##### MATERIAL FOR THE TASK #####

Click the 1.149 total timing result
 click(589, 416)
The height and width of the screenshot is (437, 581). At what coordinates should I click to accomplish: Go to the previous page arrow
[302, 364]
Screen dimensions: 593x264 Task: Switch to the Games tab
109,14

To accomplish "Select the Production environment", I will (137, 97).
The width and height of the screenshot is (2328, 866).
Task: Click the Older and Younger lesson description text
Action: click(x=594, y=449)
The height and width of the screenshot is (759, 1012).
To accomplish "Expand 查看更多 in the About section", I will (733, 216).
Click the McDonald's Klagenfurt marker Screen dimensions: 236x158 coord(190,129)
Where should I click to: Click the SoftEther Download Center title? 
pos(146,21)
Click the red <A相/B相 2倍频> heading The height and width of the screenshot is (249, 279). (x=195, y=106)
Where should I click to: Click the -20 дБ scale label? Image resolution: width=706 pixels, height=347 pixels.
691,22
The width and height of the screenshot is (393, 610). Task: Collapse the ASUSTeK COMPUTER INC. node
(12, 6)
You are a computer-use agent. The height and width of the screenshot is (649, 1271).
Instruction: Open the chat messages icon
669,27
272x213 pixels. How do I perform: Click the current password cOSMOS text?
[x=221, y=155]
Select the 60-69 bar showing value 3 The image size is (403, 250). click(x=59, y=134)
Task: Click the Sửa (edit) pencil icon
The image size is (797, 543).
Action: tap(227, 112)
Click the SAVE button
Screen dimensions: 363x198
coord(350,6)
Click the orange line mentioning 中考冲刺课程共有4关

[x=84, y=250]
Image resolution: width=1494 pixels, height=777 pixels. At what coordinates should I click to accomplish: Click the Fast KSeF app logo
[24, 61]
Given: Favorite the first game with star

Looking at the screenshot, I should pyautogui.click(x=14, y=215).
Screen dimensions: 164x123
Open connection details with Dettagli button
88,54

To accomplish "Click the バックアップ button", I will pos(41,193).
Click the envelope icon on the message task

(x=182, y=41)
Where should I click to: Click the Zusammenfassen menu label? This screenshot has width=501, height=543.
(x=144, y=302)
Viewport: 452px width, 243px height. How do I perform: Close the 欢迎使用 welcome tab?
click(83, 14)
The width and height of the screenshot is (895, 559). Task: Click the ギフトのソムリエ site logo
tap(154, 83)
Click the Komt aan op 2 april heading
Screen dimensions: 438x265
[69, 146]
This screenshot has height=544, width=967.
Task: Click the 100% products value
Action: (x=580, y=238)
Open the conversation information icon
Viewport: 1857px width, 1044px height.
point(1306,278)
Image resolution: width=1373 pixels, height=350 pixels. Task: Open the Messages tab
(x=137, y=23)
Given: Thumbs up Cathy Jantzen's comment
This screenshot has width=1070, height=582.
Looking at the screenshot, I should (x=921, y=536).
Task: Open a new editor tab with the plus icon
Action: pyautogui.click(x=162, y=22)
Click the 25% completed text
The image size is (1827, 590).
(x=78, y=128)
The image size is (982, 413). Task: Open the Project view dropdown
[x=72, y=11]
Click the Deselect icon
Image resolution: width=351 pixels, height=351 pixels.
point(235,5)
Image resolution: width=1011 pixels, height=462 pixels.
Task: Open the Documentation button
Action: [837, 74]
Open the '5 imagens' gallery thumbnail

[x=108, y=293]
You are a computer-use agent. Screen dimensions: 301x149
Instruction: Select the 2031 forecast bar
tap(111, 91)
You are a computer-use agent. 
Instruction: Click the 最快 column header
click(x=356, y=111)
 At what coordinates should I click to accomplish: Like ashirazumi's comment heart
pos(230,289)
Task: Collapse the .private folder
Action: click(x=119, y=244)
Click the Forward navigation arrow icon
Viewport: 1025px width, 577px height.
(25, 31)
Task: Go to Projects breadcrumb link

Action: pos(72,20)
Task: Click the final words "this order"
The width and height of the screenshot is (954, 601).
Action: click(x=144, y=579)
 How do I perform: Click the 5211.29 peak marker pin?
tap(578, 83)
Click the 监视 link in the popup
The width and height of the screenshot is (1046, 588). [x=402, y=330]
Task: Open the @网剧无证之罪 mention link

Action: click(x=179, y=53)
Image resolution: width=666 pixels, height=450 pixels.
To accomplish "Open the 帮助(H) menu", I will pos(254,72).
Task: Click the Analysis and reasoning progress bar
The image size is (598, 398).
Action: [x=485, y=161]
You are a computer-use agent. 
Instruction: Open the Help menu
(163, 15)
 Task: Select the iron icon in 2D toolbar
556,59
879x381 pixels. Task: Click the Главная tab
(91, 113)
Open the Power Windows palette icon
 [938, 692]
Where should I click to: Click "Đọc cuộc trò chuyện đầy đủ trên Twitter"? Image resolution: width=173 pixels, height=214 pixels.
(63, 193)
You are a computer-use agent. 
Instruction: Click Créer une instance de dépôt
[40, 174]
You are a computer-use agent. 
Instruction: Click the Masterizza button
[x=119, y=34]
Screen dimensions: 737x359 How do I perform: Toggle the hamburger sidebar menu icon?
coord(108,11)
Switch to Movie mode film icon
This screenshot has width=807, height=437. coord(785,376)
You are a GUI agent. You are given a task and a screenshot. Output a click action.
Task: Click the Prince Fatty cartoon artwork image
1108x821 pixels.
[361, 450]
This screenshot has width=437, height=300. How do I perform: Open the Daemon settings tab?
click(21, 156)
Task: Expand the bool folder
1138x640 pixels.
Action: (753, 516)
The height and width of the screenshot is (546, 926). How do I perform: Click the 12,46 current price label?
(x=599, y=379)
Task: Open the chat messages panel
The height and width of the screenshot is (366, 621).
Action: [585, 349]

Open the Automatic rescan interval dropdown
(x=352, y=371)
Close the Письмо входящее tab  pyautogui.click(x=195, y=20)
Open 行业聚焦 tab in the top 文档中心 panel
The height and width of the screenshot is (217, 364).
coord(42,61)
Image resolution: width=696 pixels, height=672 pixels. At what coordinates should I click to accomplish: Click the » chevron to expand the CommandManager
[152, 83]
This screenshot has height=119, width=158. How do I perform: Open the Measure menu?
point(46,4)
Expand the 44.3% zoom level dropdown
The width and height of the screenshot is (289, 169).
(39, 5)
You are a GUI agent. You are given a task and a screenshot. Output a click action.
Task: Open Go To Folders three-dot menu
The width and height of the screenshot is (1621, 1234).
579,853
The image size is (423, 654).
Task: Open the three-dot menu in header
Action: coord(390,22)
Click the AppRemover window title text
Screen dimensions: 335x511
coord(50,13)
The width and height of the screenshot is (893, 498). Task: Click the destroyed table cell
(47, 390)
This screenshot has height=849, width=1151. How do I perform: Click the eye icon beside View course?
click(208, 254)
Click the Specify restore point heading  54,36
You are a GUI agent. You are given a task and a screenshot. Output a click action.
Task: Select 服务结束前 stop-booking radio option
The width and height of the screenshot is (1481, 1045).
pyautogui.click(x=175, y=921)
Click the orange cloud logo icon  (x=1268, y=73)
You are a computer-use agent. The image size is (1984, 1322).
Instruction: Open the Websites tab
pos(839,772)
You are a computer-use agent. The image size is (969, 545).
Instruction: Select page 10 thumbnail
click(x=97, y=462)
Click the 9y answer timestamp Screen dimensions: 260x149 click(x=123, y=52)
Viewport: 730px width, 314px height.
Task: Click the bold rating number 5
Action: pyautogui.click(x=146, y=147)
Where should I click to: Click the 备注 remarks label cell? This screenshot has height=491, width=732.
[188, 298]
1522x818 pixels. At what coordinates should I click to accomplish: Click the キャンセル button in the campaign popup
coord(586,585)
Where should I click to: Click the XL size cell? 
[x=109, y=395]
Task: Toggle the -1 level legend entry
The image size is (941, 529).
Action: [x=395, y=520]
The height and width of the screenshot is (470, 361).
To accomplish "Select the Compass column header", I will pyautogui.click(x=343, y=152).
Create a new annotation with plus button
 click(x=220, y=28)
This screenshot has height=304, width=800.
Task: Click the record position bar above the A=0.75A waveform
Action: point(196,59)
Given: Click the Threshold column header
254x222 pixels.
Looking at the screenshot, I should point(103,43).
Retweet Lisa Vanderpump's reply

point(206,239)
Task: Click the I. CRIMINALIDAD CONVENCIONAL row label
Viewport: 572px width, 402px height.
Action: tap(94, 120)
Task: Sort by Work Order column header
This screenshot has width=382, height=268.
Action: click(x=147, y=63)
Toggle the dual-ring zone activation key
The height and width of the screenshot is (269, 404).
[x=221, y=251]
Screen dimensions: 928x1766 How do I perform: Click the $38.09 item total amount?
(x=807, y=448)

#####

GOAL :: Reproduce the lines above verbatim, starting at the first one and ending with the line that contains "Click the red".

TASK OUTPUT ::
Click the 1.149 total timing result
 click(589, 416)
The height and width of the screenshot is (437, 581). At what coordinates should I click to accomplish: Go to the previous page arrow
[302, 364]
Screen dimensions: 593x264 Task: Switch to the Games tab
109,14

To accomplish "Select the Production environment", I will (137, 97).
The width and height of the screenshot is (2328, 866).
Task: Click the Older and Younger lesson description text
Action: click(x=594, y=449)
The height and width of the screenshot is (759, 1012).
To accomplish "Expand 查看更多 in the About section", I will (733, 216).
Click the McDonald's Klagenfurt marker Screen dimensions: 236x158 coord(190,129)
Where should I click to: Click the SoftEther Download Center title? 
pos(146,21)
Click the red <A相/B相 2倍频> heading The height and width of the screenshot is (249, 279). (x=195, y=106)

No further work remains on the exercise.